Canberra, 28 December 1967
Papua and New Guinea—political education tour of Australia by a party of Local Government Councillors during October, 1967
A report has been received from the Administration officer who accompanied the above party giving his impressions of their tour of Australia. This report and comments by the Director of the Department of District Administration1 are attached.2
2. These reports confirm this Department’s impression that the tour was a successful one, especially from the point of view of political education; and that it is desirable to continue running such tours in the future. The escort officer from the Administration stated that:—
(a) the Councillors felt there is general dissatisfaction with present members of the House of Assembly but realise it is up to the people to elect good representatives;
(b) the Councillors are against early independence and this feeling increased when they realised the amount of hard work ahead of them, even with Australia’s help to develop their country;
(c) the Councillors from ten different districts realised the value of unity and wished to unite Papua and New Guinea under one name—Melanesia;
(d) The Councillors are certain that stability and internal development must come from the local government councils;
(e) the Councillor’s tour of Australia convinced them of their need for friends and foreign capital. To assist this they must lease land to companies and for mining exploration;
(f) in all the Councillors’ learned that the development of a country takes many years of hard work, by a law abiding united people under stable government.
It is clear from these comments that the local government Councillors reacted somewhat differently from the M.H.A.’s3 and that future tours should be adopted to meet these differing interests and attitudes.
3. From another angle the tour was also a success in that it gave an opportunity for ordinary Australians and many organisations, in government, private enterprise and community activities, to meet and entertain these visitors from P. & N.G. In particular, the visits to private homes in Canberra arranged through church people could be mentioned.
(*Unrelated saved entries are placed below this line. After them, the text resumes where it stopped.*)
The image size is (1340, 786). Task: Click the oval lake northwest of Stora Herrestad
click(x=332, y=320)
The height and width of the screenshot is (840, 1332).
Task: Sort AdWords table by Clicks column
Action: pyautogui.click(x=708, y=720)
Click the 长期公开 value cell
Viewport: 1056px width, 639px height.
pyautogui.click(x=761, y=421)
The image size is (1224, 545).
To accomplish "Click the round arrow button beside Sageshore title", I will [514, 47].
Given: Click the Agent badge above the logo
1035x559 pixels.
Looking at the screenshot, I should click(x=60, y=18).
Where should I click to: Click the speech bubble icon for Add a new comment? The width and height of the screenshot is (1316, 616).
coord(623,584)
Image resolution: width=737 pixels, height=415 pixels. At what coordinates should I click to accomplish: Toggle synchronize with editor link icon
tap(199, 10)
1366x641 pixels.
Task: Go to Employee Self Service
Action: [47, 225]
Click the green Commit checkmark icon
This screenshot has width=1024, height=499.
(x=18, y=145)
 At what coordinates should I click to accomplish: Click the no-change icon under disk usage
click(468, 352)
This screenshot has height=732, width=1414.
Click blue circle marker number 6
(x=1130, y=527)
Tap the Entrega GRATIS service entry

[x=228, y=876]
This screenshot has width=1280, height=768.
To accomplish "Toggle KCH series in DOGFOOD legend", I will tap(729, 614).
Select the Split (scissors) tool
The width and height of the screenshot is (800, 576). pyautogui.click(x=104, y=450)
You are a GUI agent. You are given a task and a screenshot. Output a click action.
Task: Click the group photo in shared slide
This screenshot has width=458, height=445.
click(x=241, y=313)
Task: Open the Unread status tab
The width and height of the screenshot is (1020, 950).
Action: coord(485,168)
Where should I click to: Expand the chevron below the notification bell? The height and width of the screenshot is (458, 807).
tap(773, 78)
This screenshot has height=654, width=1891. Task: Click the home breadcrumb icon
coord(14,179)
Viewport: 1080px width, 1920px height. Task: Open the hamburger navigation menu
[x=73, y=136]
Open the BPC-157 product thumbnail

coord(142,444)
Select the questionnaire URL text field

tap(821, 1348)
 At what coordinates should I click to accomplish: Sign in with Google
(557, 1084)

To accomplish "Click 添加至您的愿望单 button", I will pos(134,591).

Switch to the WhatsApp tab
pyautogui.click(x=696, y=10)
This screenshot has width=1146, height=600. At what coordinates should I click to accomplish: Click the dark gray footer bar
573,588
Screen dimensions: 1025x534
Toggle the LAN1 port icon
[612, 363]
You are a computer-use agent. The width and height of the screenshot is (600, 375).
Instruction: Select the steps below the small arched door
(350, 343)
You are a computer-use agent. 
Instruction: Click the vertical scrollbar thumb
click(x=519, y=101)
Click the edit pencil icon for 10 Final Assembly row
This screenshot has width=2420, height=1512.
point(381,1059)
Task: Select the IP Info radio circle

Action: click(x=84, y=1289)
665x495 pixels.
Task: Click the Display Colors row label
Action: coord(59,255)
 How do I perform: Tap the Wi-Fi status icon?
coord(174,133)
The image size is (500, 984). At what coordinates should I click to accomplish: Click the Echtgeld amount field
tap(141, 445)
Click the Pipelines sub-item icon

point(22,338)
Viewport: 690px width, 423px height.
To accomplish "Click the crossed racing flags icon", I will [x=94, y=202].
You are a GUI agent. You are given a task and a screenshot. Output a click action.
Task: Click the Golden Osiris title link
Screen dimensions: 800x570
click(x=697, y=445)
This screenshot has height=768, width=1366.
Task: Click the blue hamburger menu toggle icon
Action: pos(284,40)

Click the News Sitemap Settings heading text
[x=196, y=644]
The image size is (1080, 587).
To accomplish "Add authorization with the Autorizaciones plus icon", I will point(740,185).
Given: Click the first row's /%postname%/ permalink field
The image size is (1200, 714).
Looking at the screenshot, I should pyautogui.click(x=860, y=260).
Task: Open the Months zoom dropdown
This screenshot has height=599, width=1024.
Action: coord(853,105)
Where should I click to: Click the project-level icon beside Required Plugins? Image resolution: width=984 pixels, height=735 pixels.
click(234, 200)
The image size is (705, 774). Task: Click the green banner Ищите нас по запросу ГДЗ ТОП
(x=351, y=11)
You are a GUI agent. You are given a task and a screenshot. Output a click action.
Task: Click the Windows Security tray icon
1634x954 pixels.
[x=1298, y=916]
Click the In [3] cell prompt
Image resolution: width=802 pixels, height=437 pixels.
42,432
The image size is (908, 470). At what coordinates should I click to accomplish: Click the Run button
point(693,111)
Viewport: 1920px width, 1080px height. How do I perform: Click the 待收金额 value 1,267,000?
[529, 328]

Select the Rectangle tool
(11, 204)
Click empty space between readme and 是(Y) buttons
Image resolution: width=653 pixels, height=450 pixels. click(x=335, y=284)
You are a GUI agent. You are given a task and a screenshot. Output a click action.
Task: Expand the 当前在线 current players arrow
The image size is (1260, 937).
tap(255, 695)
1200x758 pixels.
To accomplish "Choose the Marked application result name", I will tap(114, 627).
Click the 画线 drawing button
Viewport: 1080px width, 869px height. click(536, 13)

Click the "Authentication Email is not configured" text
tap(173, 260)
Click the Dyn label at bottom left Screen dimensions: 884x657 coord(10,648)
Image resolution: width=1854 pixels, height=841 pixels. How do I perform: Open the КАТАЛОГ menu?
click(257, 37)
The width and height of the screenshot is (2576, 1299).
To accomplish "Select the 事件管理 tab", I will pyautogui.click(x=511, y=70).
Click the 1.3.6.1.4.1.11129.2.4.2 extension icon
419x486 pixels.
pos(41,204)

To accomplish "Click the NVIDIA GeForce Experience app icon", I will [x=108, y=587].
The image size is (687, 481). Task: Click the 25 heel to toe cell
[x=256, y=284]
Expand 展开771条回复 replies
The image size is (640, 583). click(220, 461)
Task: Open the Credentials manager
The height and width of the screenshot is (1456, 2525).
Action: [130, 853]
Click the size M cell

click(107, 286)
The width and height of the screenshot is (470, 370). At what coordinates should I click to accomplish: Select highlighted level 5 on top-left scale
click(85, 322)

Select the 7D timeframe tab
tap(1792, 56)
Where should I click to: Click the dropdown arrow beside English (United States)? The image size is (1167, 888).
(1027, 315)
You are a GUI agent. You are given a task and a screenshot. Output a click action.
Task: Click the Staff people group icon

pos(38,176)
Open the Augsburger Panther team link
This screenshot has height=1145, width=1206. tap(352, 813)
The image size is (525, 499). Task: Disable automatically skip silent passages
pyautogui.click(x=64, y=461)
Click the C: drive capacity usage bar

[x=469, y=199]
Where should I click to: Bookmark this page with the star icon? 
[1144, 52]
4. The reports are submitted for your information.4
[NAA: A452, 1967/6847]
1 T. W. Ellis, who was chosen over Grove and Fenbury as McCarthy’s successor. Barnes considered Fenbury disloyal and Hay—while regarding him as ‘a man with a very good record as an Administration officer, a well–educated chap and a man with a mind of his own’—said he ‘never knew where [he] stood with him’. As for Grove, Hay thought him an ‘admirable character [who] didn’t have the strength … to handle a department with as many prima donna as District Administration; it really needed a strong man’. Both Barnes and Hay had a high regard for Ellis, in spite of ‘others who had reservations … because of his … rather old–fashioned methods [as a District Commissioner] in the Highlands’. Hay described Ellis as a ‘very dictatorial sort’ who ‘had a certain style which didn’t lead some people to admire him, because it was too rough and in some senses brutal’; he was also ‘controversial … because he was very outspoken. It was always thought that he was pretty active in politics. He was by natural outlook rather conservative, very suspicious of people like the Pangus and suspicious of academics and that sort of thing. But he had qualities of loyalty and a deep sense of responsibility which caused me to be quite satisfied that he was the right man for the job’ (Hay interview, 1973–4, NLA: TRC 121/65, 2:2/40–1, 3: 1/39–41).
2 Not printed.
3 Presumably, the members referred to in footnote 4, Document 114. In a discussion between Barnes and the MHA’s, Yauwe Wauwe ‘brought up the need for more schools generally, more agricultural schools and more foreign companies’. Barnes replied ‘with a simple basic statement on [the] prior importance of economic development’. At the same meeting, Poio Iuri had complained about the difficulty of procuring vehicle spare parts in the Highlands, while Momei Pangial said the MHA’s ‘had difficulty in really comprehending what they were seeing in their visits to places of interest’ (notes of discussion, 14 April 1967, NAA: A452, 1966/2211 ).
4 In a marginal note of29 December, Barnes wrote: ‘A most interesting consensus’.